Pan had brought a Mommy to take care of us, but mostly to tell us stories. It was her stories that Pan had first fallen for, and every night, after we climbed into our hammocks, she told us stories that were dark and yet beautiful. Wendi could string words together into feelings in our fucked, damaged boi bodies and make them into bodies we wanted to think about, be in. Instead of being embarrassed, us bois began to hope her next story would be about us, and not a poem about femme solidarity among the Mermaids, or worse, about one of the other bois. Never before had there been such competition or jealousy between us. Before Wendi, we'd been a unit of Pan's sworn bois. Mommy was slowly pulling us apart, calling us out in turn, and writing about each of her bois as
though we were individuals. She articulated John Michael's wit, Curly's humour, or the way she felt when I wrapped my hands around her waist. Wendi had stopped going to the open mic since she came to Neverland, but she performed for us in the kitchen. Pan, of course, still liked to listen to her stories—though like the rest of us bois, he liked them best when they were about him. He tolerated stories about his bois, laughed as she read tales about the Mermaids, and punched walls when, on rare occasions, she shared anecdotes about parents and grownups, about life before Pan. She hadn't forgotten where she came from, and Pan couldn't seem to make her.

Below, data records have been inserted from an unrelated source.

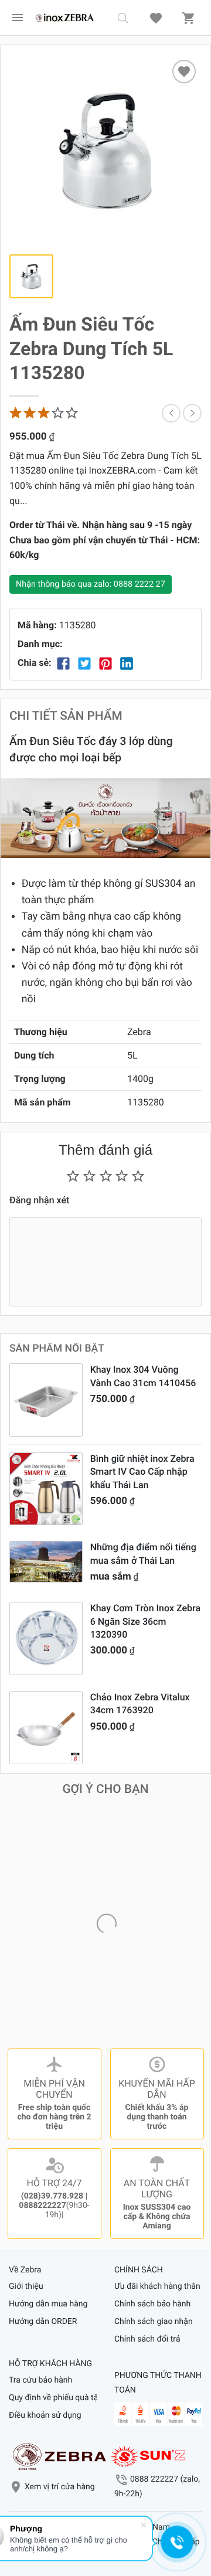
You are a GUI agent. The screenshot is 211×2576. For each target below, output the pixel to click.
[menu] (17, 17)
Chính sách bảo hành (152, 2304)
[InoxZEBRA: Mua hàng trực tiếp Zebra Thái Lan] (64, 18)
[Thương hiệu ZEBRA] (59, 2456)
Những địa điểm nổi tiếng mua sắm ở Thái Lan (143, 1553)
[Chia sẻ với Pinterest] (105, 663)
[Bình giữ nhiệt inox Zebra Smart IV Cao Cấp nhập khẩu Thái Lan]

I don't know what got into Wendi. Perhaps she was punishing Pan for not being the kind of boi she wanted, but one evening, she announced that she would be telling us a story. All us bois kneeled around her, rowdy and boasting to each other that surely the story would be about us. But Mommy's story was about Mr and Mrs Darling and their house. It was about her school, the GSA, and the college she was to have attended. She talked of a world so foreign it might as well have been outer space to us bois, except to John Michael. Once, I punched the pretentious little snot when she said she knew the Darlings. I don't know why I hit her, but I just didn't like her knowing more about Wendi than I did. And I didn't want her to have had another life before Neverland. I was no one before Pan.

Wendi loves a happy ending, and she'll do anything to get
one. All her stories, no matter how gritty, must end happily. On this night, Wendi was telling us about her life before she ran way with Pan, before I shot her, before Pan tied the apron around her waist, before she was my Mommy. I understood why Pan locked himself in the bathroom and punched the walls. He hated stories like this—stories without us, stories about the kind of grrrl Wendi had been and the kind of woman that she was supposed to grow into.

Mommy was breaking the rules. Had she been anyone else, I would have punished her myself for such an infraction. She wanted us to feel sorry for the Darlings, for these grownups. She was asking us to think of how they must have felt the night that she and John Michael went out the window with Pan, the night that she came to us. I crossed my arms across my chest. Washington had flown down and was perched on my hand, but I refused to laugh at his antics and scowled as Mommy continued her story.